Bildnachweis: BioM Biotech Cluster Development GmbH.
Ein Stimmungsbarometer für die medizinische Biotechnologieindustrie ist unter anderem die jährliche Bio International Convention, die in diesem Jahr in Boston
stattgefunden hat. Nach einer offensichtlichen Aufbruchsstimmung im letzten Jahr
in San Diego mit hohen Erwartungen an die Post-Pandemie-Hausse war eher eine
abwartende und verhaltene Stimmung zu verzeichnen.
Diese zumindest gefühlte Passivität basiert sicherlich auch auf den teils ungünstigen Rahmen-bedingungen mit einer drohenden Rezession und Ängsten vor einer weiteren Finanzkrise nach dem Konkurs der Silicon Valley Bank. Sowohl der US-amerikanische Inflation Reduction Act (IRA) als auch das deutsche GKV-Finanzstabilisierungsgesetz tragen neben anderen Regulationsungetümen nicht dazu bei, höhere Investitionen besonders in Frühphasenentwicklungen zu erwarten.
Mehr Kapital notwendig
Die Corona-Pandemie hatte in der Biotechnologie einen Gründungs- und Skalierungs-Hype ausgelöst – als Antwort auf die diagnostischen als auch therapeutischen Herausforderungen. Viele neue Firmen, besonders solche mit innovativen Plattformtechnologien, wurden gegründet, andere wurden nach Jahren des langsamen Wachstums oder der Stagnation leuchtende Sterne am Aktien- und Investorenhimmel. Pandemien sind aber meist kein nachhaltiges Geschäft; die Forderungen nach einer „Pandemic Preparedness“ werden daher nur noch leise formuliert. Dennoch können zahlreiche und meist schon etablierte Firmen auch pandemiebereinigt weiterhin ein gutes Wachstum und ein stabiles Basisgeschäft verzeichnen. Andere und besonders junge und innovative Unternehmen haben aber ihren Platz auf dem zunächst boomenden Biotechnologiemarkt wieder verloren oder kämpfen um ihre Existenz. Letztere brauchen jetzt noch mehr Kapital, um ihre Meilensteine und ihr Exit-Potenzial zu erreichen.
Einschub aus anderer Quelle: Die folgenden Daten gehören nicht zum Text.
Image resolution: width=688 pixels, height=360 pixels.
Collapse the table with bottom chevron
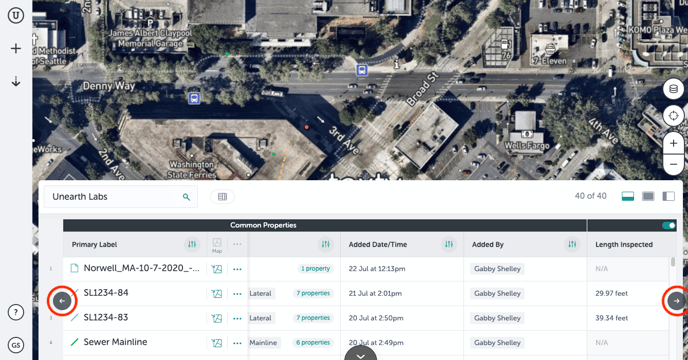click(361, 354)
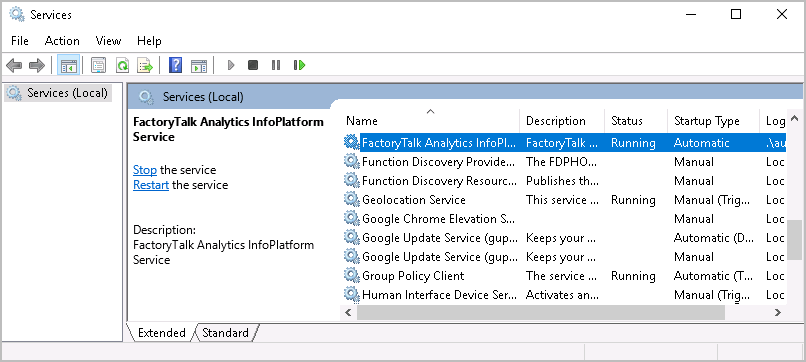The width and height of the screenshot is (806, 362).
Task: Click the Export List toolbar icon
Action: [145, 65]
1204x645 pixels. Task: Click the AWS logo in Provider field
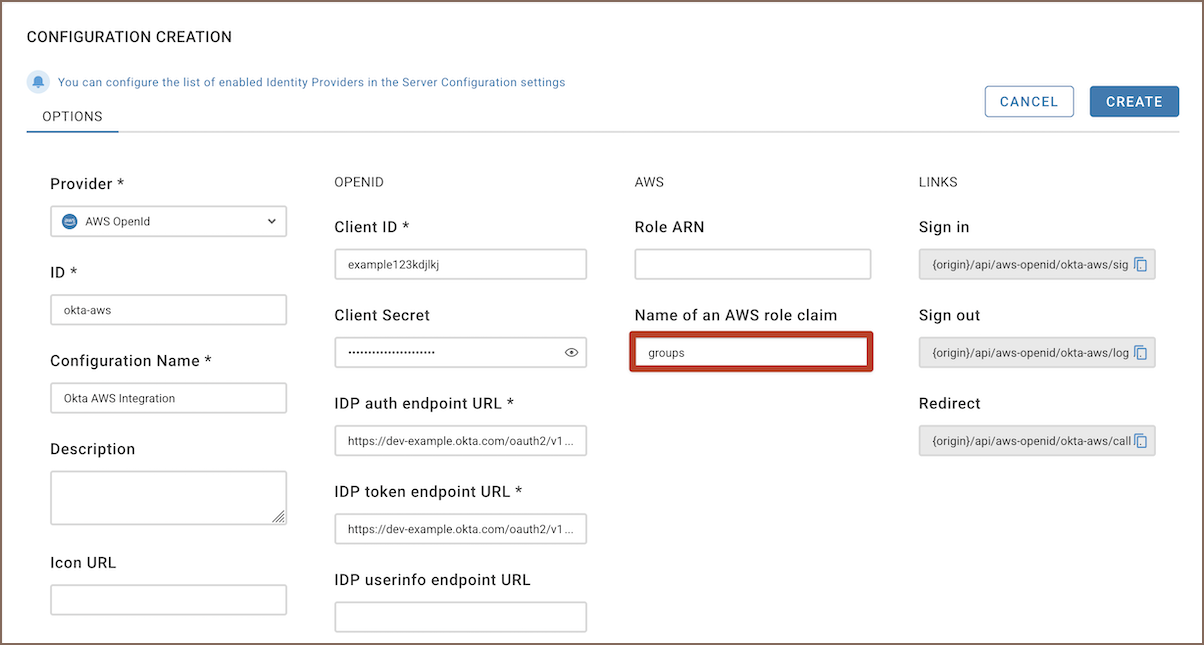69,222
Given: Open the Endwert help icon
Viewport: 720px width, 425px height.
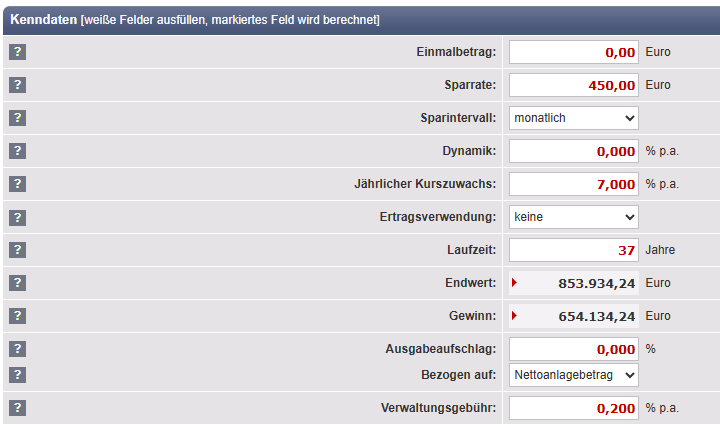Looking at the screenshot, I should tap(17, 283).
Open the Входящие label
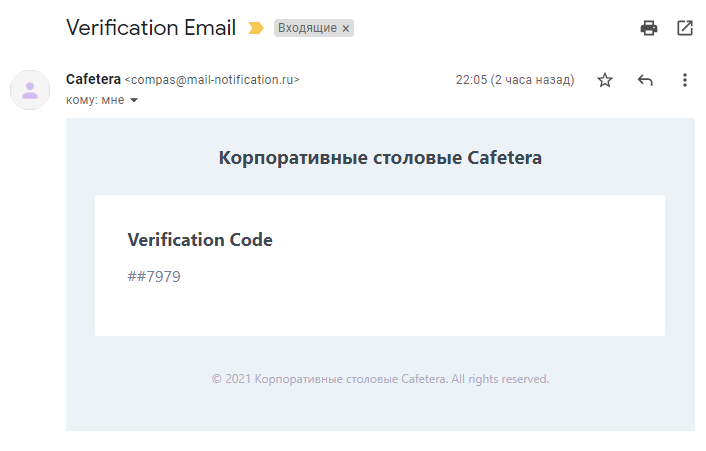Image resolution: width=706 pixels, height=451 pixels. click(307, 29)
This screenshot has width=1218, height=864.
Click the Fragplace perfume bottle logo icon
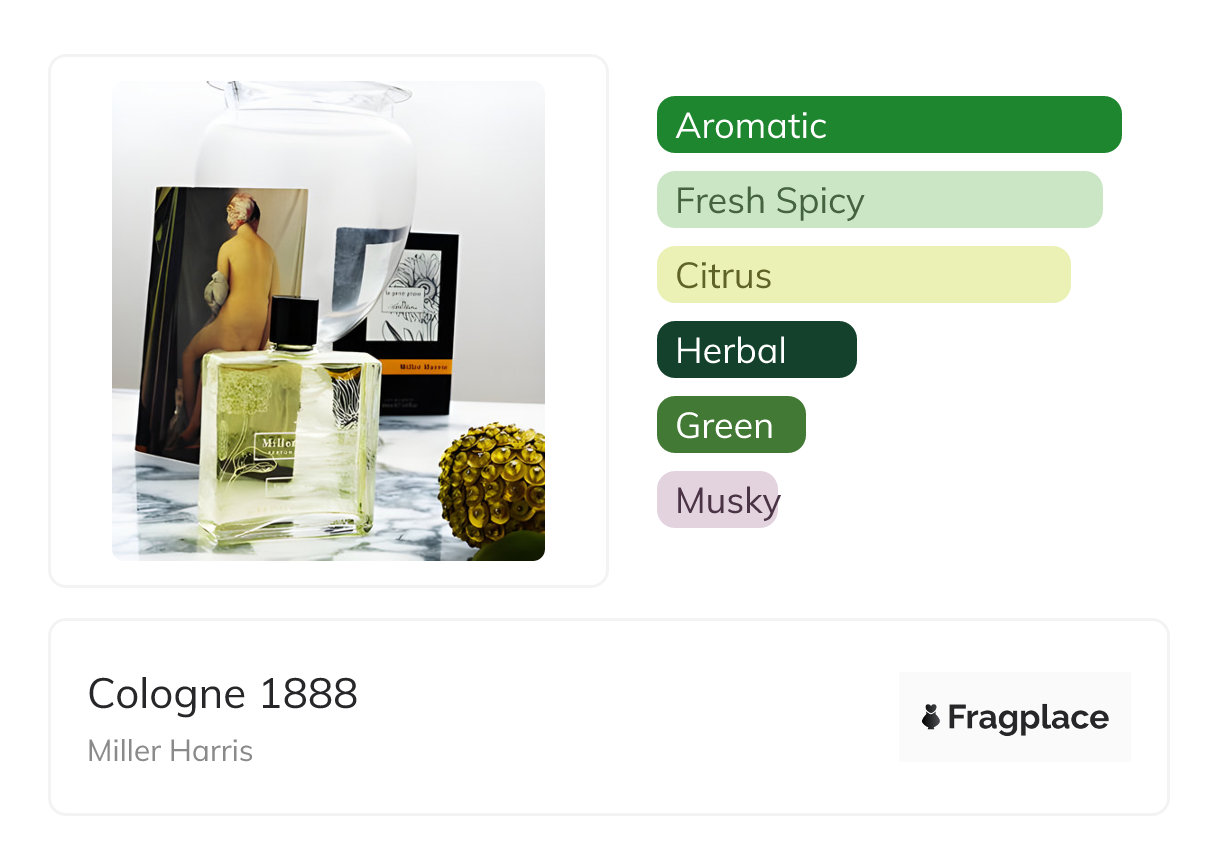click(931, 717)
Das erfordert einen verlängerten und umfangreicheren finanziellen Nachschub vom Kapitalmarkt und kratzt auch an der einen oder anderen Fondsliquidität.
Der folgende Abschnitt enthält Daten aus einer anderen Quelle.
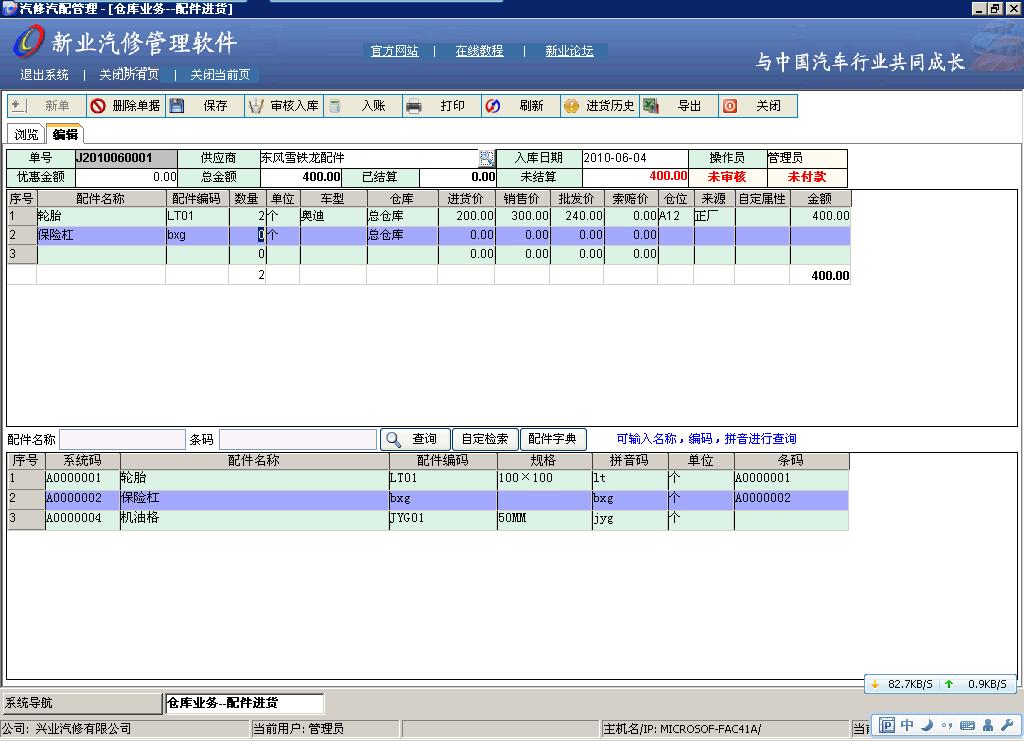Select the 编辑 tab
Screen dimensions: 1024x741
pos(65,134)
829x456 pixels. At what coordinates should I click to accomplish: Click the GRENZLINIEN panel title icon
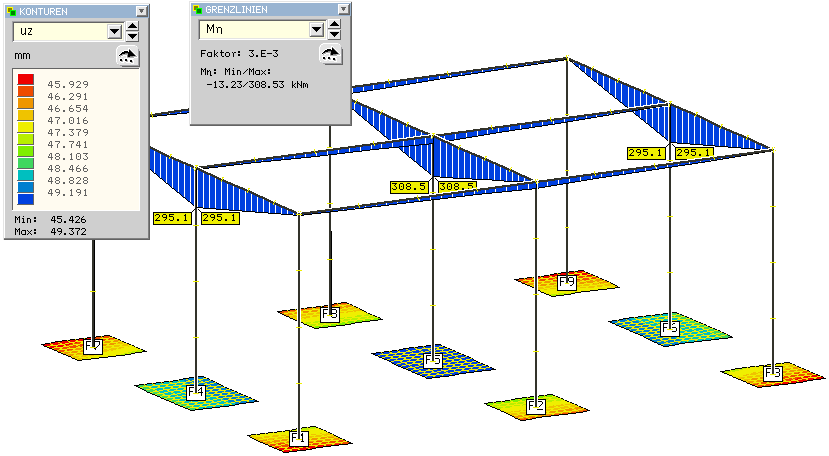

Neue Ansätze, großes Potenzial
Dabei sind gerade jetzt die Chancen für innovative Gründungen besonders in der Frühphase äußerst gut – denn im Schatten der Pandemie hat sich nicht nur das Feld der RNA-basierten Therapeutika weiterentwickelt, sondern auch andere vielversprechende therapeutische Modalitäten, quasi im ungewollten „Stealth Mode“. Die Zell- und Gentherapie und natürlich die Nutzung von künstlicher Intelligenz für eine beschleunigte und effiziente Entwicklung von Medikamenten, eine bessere Stratifizierung von Patienten sowie die Integration von anderen Deeptech-Lösungen haben ein unbestrittenes Potenzial, besonders für neurodegenerative und kardiovaskuläre Erkrankungen sowie für die Behandlung von Diabetes, Krebs und Krankheiten des Alters.
Die Basis ist vorhanden
Jetzt müsste man nur diese „Post-Pandemie-Opportunitäten“ schnell(er) in die klinische Prüfung bringen. Die Pandemie hat gezeigt, dass beschleunigte Zulassungen möglich sind. Viele Patientenvertretungen unterstützen diese Entwicklung vehement. Auch die etablierte Pharmaindustrie sucht die nächste Innovation nach der Pandemie, und es gilt, die vorhandenen Puzzlesteine zusammenzusetzen. Es wird keine Zeit mehr wie vor der Pandemie geben, aber wir müssen daraus unsere Lehren ziehen. Wir haben in Deutschland nach wie vor exzellente universitäre und außeruniversitäre Wissenschaftler und biotechnologische Fachkräfte. Ziel muss es jetzt sein, das notwendige Vertrauen in die Chancen der Biotechnologie in Europa und Deutschland weiter zu stärken und die Rahmenbedingungen nachhaltig zu verbessern. Es gibt keinen Grund, um die Branche der Biotechnologie besorgt zu sein. Im Gegenteil – und die Pandemie hat es gezeigt.
Zum Autor:
Prof. Dr. Ralf Huss ist seit 1. Januar 2023 neuer Geschäftsführer der BioM Biotech Cluster Development GmbH. Der Pathologe verfügt über langjährige Erfahrung sowohl in der akademischen Forschung als auch in internationalen Pharmaunternehmen.